Easterine Kire is the acclaimed poet and author of When the River Sleeps (winner of the Hindu Prize for Fiction, 2015) and Son of the Thundercloud (winner of Sahitya Akademi’s Bal Sahitya Puraskar, 2018). She spoke to Scroll.in with great candour about her life, the traditions that influence her writing, her views on literature, and more. Excerpts from the interview:
Let me start with a straightforward question. When did you decide to become a writer and why?
To be honest, I don’t have a time and date. I wrote my first poem at age 16, my first short story at age 19. But I decided about fifteen years ago that I needed to write full time without the interruptions from a day job. It was a scary risk to take but I am happy I took this turning as I have been able to devote myself to writing.
A lot of your works have a deep personal touch to them – for instance, Mari and A Respectable Woman. How important is the personal story or family history in your writings?

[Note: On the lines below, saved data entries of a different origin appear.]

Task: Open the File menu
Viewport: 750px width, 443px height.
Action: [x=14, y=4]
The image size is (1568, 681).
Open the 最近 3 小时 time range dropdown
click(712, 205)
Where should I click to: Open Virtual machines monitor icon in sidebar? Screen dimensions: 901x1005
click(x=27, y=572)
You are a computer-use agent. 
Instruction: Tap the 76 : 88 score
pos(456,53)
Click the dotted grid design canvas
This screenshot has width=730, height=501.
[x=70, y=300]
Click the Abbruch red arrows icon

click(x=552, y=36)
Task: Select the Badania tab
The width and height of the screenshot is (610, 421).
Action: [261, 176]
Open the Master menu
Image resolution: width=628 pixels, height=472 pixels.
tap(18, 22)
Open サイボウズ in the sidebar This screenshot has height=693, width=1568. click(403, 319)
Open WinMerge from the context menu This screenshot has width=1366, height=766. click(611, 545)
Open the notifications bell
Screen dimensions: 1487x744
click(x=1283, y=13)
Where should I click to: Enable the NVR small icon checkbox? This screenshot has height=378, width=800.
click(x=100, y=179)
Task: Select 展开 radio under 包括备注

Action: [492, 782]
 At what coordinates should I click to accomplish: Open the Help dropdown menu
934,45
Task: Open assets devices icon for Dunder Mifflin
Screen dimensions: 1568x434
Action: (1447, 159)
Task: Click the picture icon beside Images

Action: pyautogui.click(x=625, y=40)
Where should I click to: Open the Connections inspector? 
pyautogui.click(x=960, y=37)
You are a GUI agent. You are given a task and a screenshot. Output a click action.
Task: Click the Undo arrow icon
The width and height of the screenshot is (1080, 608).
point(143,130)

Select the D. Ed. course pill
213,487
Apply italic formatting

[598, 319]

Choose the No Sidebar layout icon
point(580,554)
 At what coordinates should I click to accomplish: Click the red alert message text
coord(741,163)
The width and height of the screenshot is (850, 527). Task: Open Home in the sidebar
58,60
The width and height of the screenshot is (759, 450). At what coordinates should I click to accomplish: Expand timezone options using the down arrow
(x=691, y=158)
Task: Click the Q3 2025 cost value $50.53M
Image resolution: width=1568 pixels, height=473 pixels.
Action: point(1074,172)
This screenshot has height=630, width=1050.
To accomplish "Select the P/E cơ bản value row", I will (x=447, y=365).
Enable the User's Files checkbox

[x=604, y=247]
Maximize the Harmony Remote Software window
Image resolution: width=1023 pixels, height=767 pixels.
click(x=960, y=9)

It depends on how interesting the story is. If the story is mundane, then the family factor or the personal factor does not help it. However, when we stop to think about it, there are so many very interesting family and village stories out there. Our people have lived through so much history, and through world events as in the two novels you mentioned.
Both are written around and immediately following the Second World War in our hills. These books belong to the category of historical fiction. They contain a lot of unwritten history that I want today’s generation to know. And the good thing is, they learn it better when history is presented in a novel. Family history helps to give structure and authenticity to the writing. Mari and my own mother helped me a lot by giving me their memories of a Kohima I had never seen – pre-war Kohima under British rule.
I used my older cousins and my mother as sources to write sections of A Respectable Woman. The last part of the novel, “Mapping Kohima”, is the input I received from them. They could describe what kind of shops were there in the fifties and the very interesting trading communities – the big Manipuri traders and the Nepali women selling herbs and chickens.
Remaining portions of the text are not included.